Network Configuration

networks:
  app-network:
    driver: bridge

This connects all services to a shared network, enabling them to communicate with each other.

Explanation:

• Services:
  • Postgres: Runs the PostgreSQL database with initial setup from init.sql. Includes a health check to ensure readiness.
  • RabbitMQ: Hosts RabbitMQ with management UI accessible on port 15672. Also includes a health check.
  • API: Builds from the provided Dockerfile, connects to Postgres and RabbitMQ, and scales to 3 replicas for load balancing.
  • Consumer: Processes messages from RabbitMQ, ensuring orders are handled asynchronously.
  • Nginx: Acts as a reverse proxy, forwarding incoming traffic to the API service.
• Networks: All services are connected through the app-network bridge network for seamless inter-service communication.

Benefits:

• Isolation: Each service runs in its own container, ensuring environment consistency.
• Scalability: Easily scale the API service by adjusting the replicas count.
• Resilience: Health checks and restart: always ensure services recover from failures automatically.

Ensuring Fault Tolerance and Data Integrity

Building a robust system requires addressing potential points of failure and ensuring data remains consistent. Here's how our architecture achieves this:

1. Durable Message Queues

RabbitMQ is configured with durable=True and messages are published with delivery_mode=Persistent. This ensures that messages are not lost even if RabbitMQ restarts.

# api.py (Snippet)
message = aio_pika.Message(
    body=json.dumps({"order_id": order_id}).encode(),
    delivery_mode=aio_pika.DeliveryMode.PERSISTENT,
)

2. Database Transactions

All database operations are performed within transactions. If an error occurs during order processing, changes are rolled back to maintain data integrity.

# consumer.py (Snippet)
try:
    # Database operations
    await session.commit()
except SQLAlchemyError as e:
    await session.rollback()
    print(f"Database error processing order {order_id}: {e}")

3. Message Acknowledgment

Messages are acknowledged only after successful processing. If the consumer crashes before acknowledgment, RabbitMQ requeues the message for another attempt, preventing message loss.

# consumer.py (Snippet)
async def process_order(message: aio_pika.IncomingMessage):
    async with message.process():
        # Processing logic

4. Graceful Shutdowns

Both the API and consumer handle shutdown events gracefully, ensuring connections to RabbitMQ are closed properly to prevent message loss or corruption.

# api.py (Snippet)
@app.on_event("shutdown")
async def shutdown_event():
    await app.state.rabbitmq_connection.close()
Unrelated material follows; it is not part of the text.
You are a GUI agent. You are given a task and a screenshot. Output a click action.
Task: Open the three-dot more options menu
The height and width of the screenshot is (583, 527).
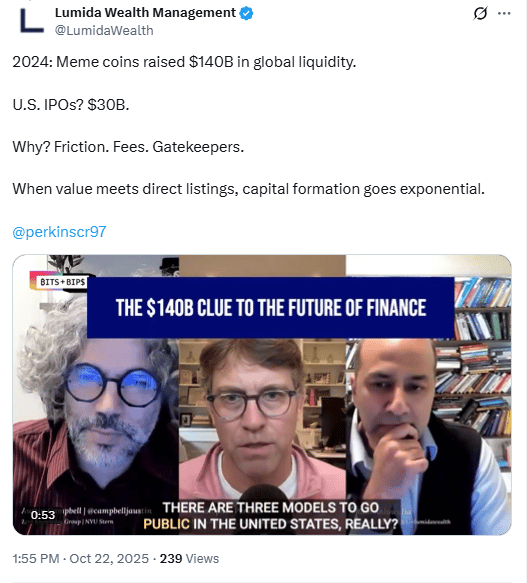(504, 13)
5. Health Checks and Dependencies

Docker Compose uses health checks and depends_on with service_healthy conditions to ensure services only start when their dependencies are ready, reducing the risk of connection failures.

# docker-compose.yaml (Snippet)
api:
  depends_on:
    postgres:
      condition: service_healthy
    rabbitmq:
      condition: service_healthy

Conclusion

This project demonstrates building a scalable message queue system using FastAPI, PostgreSQL, RabbitMQ, Docker, and Nginx. It handles thousands of requests per second and showcases a basic microservice architecture.

The guide covers setup, integration, and basic fault tolerance. While not production-ready, it's a solid starting point for understanding scalable system concepts.